>>>>>
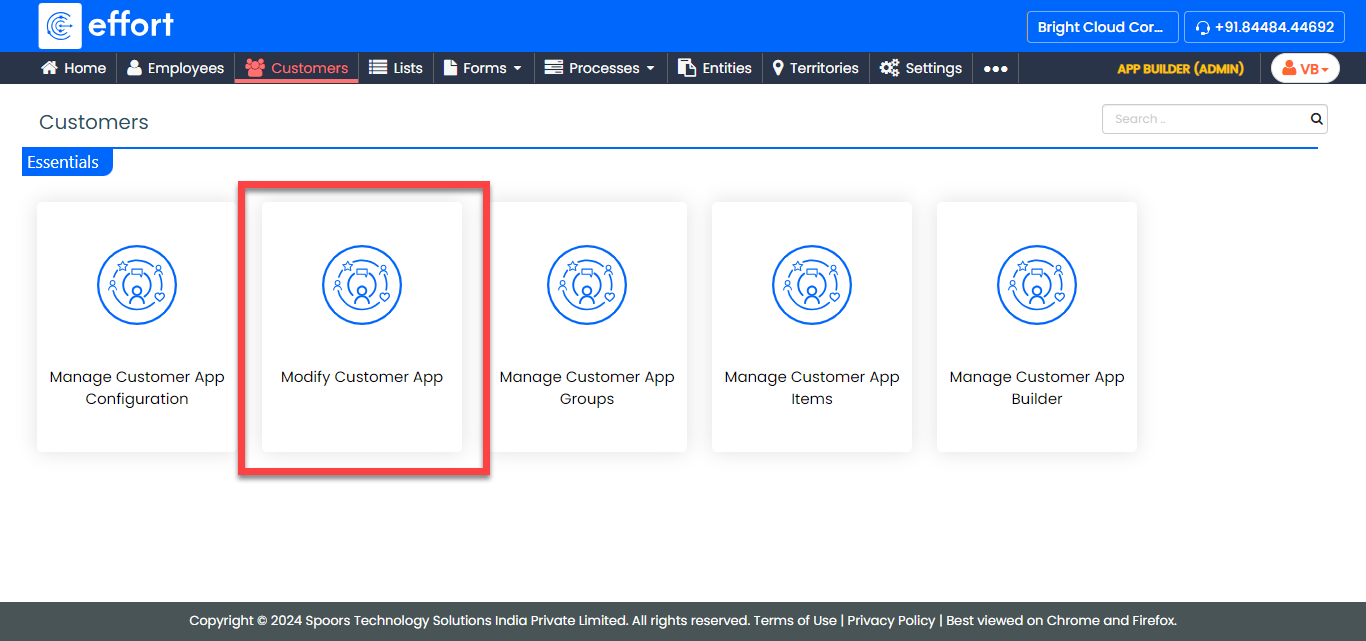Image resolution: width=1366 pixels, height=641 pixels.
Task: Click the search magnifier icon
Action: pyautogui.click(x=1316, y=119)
<<<<<
>>>>>
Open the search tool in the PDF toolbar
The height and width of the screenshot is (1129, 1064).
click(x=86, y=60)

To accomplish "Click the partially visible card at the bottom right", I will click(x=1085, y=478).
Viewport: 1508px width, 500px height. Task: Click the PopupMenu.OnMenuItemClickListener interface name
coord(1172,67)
<<<<<
>>>>>
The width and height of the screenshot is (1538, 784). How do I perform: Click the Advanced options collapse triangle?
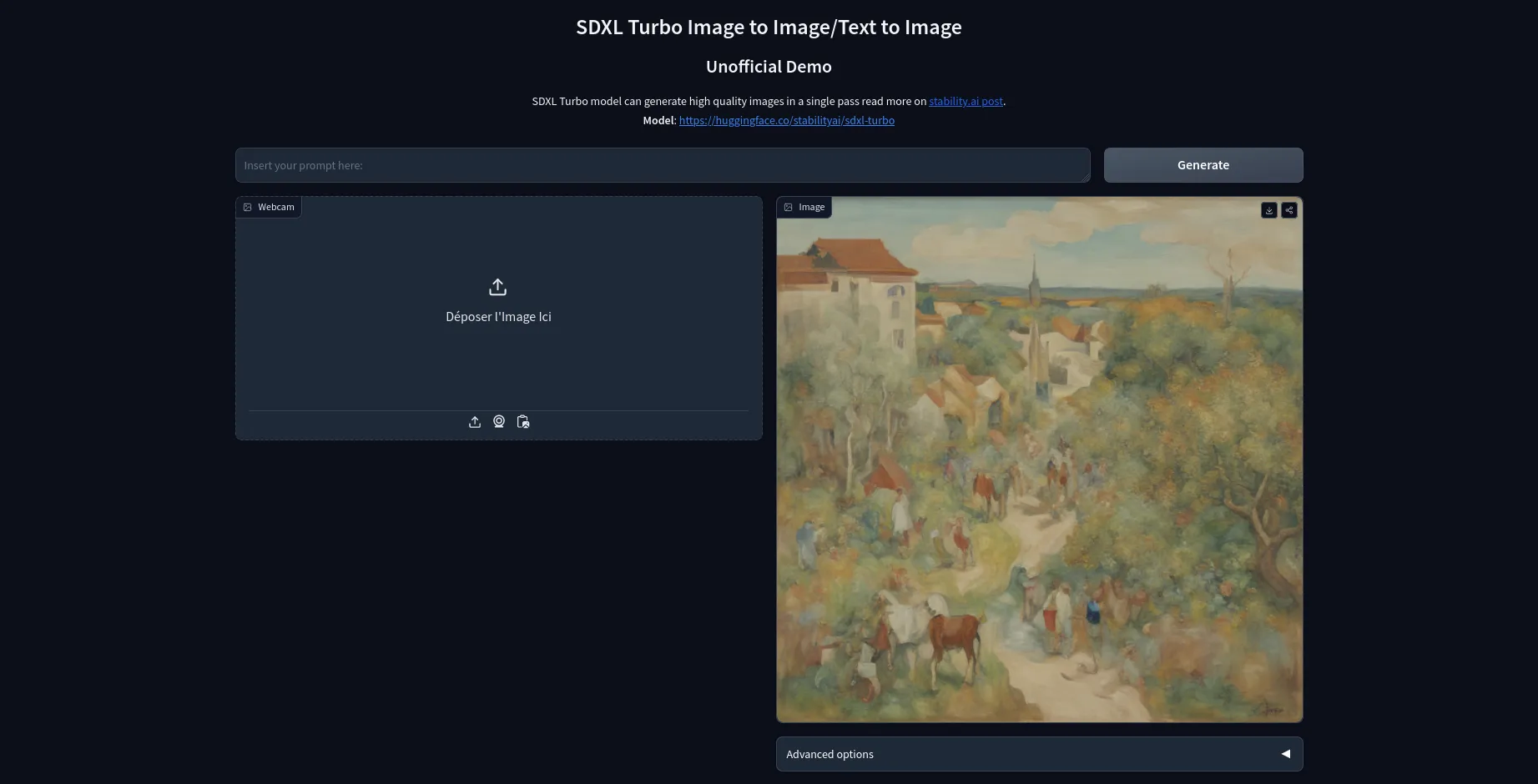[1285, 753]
<<<<<
▶ **THE PROBLEM**: Return each line of the data above that contains the string "Task".

▶ **THE RESPONSE**:
Task: Click the search magnifier icon
Viewport: 1508px width, 500px height. Task: Click the PopupMenu.OnMenuItemClickListener interface name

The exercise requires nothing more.